As to the background of this matter, please see the report about the main hearing on this Blog here and the discussion of the first instance decision of the FPC on this Blog here.

In brief, Omega had alleged infringement of its EP 1 837 719 B1; see the EPO Register and Swissreg for further bibliographic details of the patent in suit. With decision of 14 March 2018, the FPC had rejected Omega’s claim for infringement while Tudor’s / Detech’s counterclaim for invalidity had been allowed; EP(CH) 1 837 719 B1 had been declared invalid.

The Supreme Court now dismissed Omega’s appeal, i.e. confirmed the FPC’s decision. EP(CH) 1 837 719 B1 is thus finally declared invalid.

The issues dealt with by the Supreme Court in the decision, in brief:

  1. Age of a prior art document 

On appeal, Omega has argued that the FPC took an unrealistic piece of prior art into account in the assessment of inventive step. Indeed, the FPC had considered a document that was published already about a century ago, i.e. US 759,914. In view of the evolution of watchmaking since then, Omega considered it unrealistic that such a document was actually considered as a starting point in the assessment of inventive step. Consequently, Omega alleged a violation of Art. 56 EPC.

The Supreme Court did not buy this argument. It is held in no uncertain terms that everything that had been made publicly available — including old documents — forms part of the prior art. One cannot exclude a document from consideration in the assessment of inventive step just because of its age; see ¶3.1.3.

Écarter un document de ceux que consulterait l’homme de métier en raison de son ancienneté reviendrait à priver les brevets ayant dépasé un certain âge de toute valeur dans le cadre de l’analyse de l’effet invenif. Un telle pratique ne saurait être déduite de l’art. 65 CBE.

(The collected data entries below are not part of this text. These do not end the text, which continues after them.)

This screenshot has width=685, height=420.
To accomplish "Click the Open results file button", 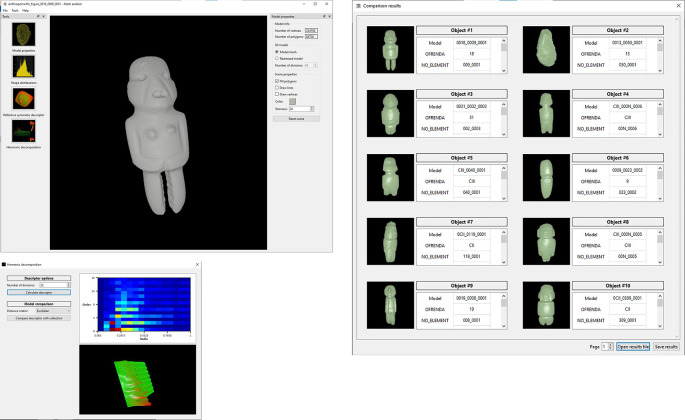I will tap(633, 347).
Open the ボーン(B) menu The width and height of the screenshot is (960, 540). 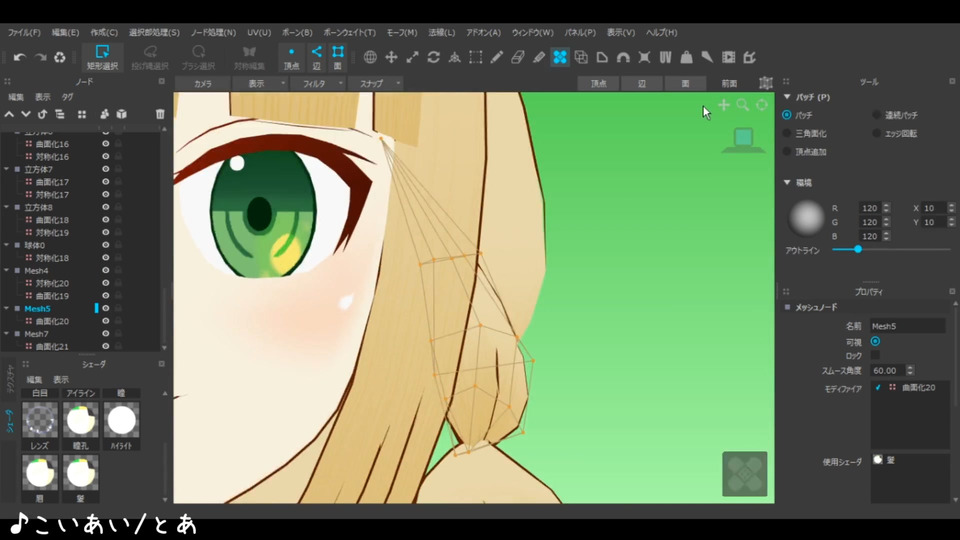click(293, 32)
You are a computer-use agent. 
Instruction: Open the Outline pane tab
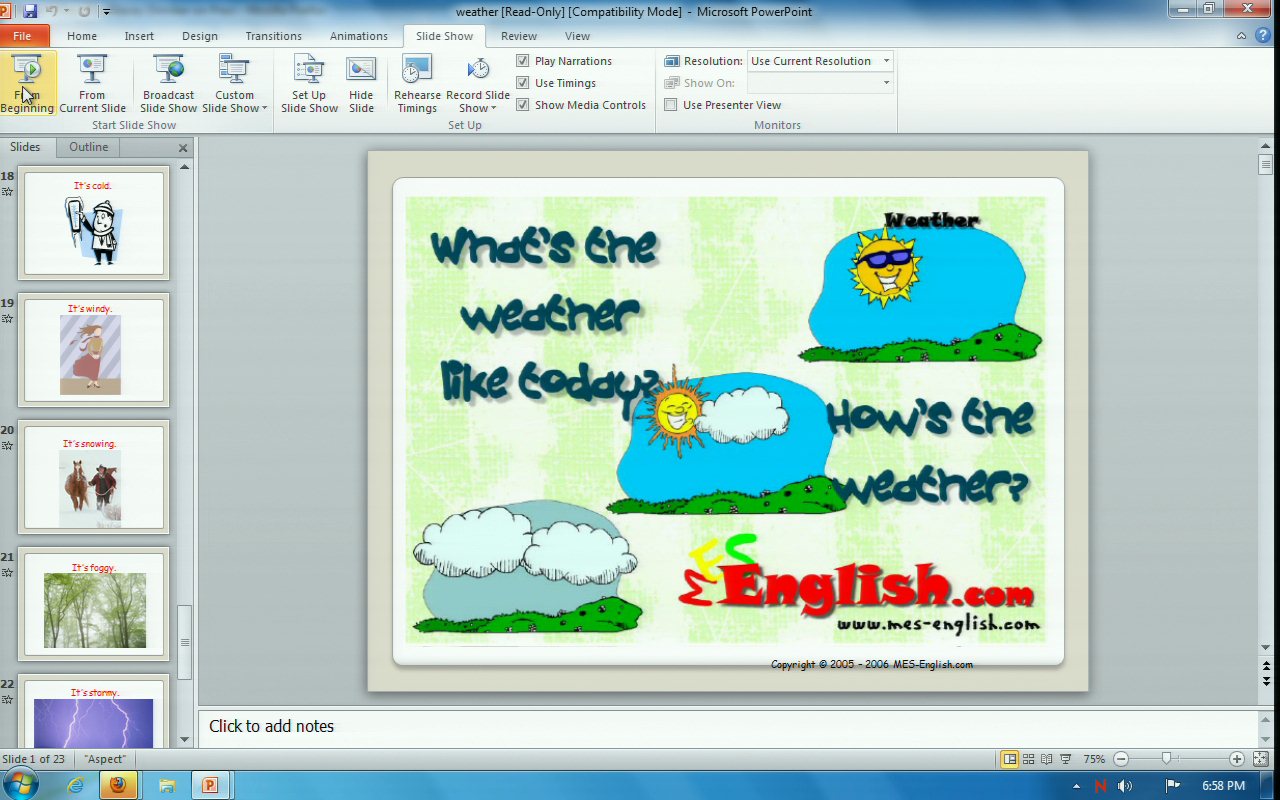(88, 147)

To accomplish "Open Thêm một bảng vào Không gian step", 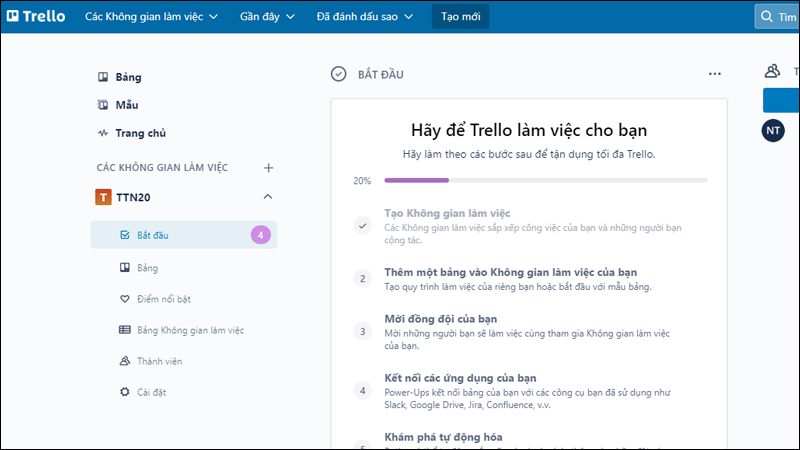I will click(510, 272).
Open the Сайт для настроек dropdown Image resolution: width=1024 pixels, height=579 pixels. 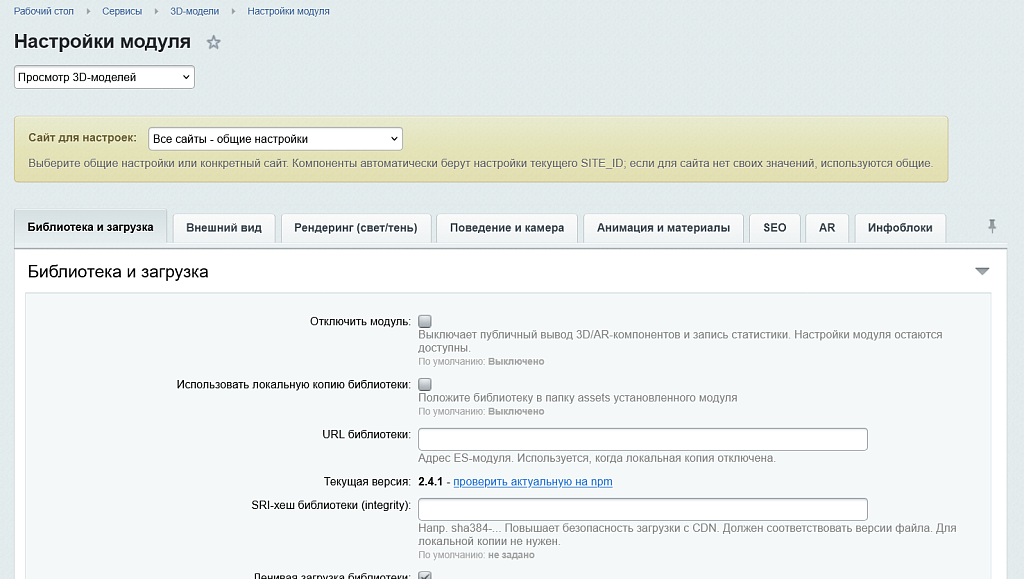(x=276, y=139)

Reference to some case-law of the Boards of Appeal of the EPO did not help either: The mere age of a document has not been decisive in T 479/00, T 366/89, T 1000/92 and T 334/92. The Supreme Court notes that the obsolescence or outdatedness of a technology had been the key issue in these decisions, which excluded the respective documents from consideration by the skilled person. Apparently, no such case had been established by the appellant in the present matter.

  1. Incompatibility of technical teachings

The balance wheel of US 759,914 has inertia blocks that must have been placed from the inside, as claimed by the patent in suit; see the screw head on the inner side of the felloe in the figures below.

But what is still missing here is the stud (‘plot’) according according to the patent in suit. Omega argued that the skilled person would not have added studs to the balance of US 759,914 in view of the risk to impair the automatic adjustment of its temperature dependent moment of inertia, which is the sole purpose of this invention. However, the Supreme Court holds that this is not in agreement with the fact findings of the FPC, and thus did not consider this argument any further.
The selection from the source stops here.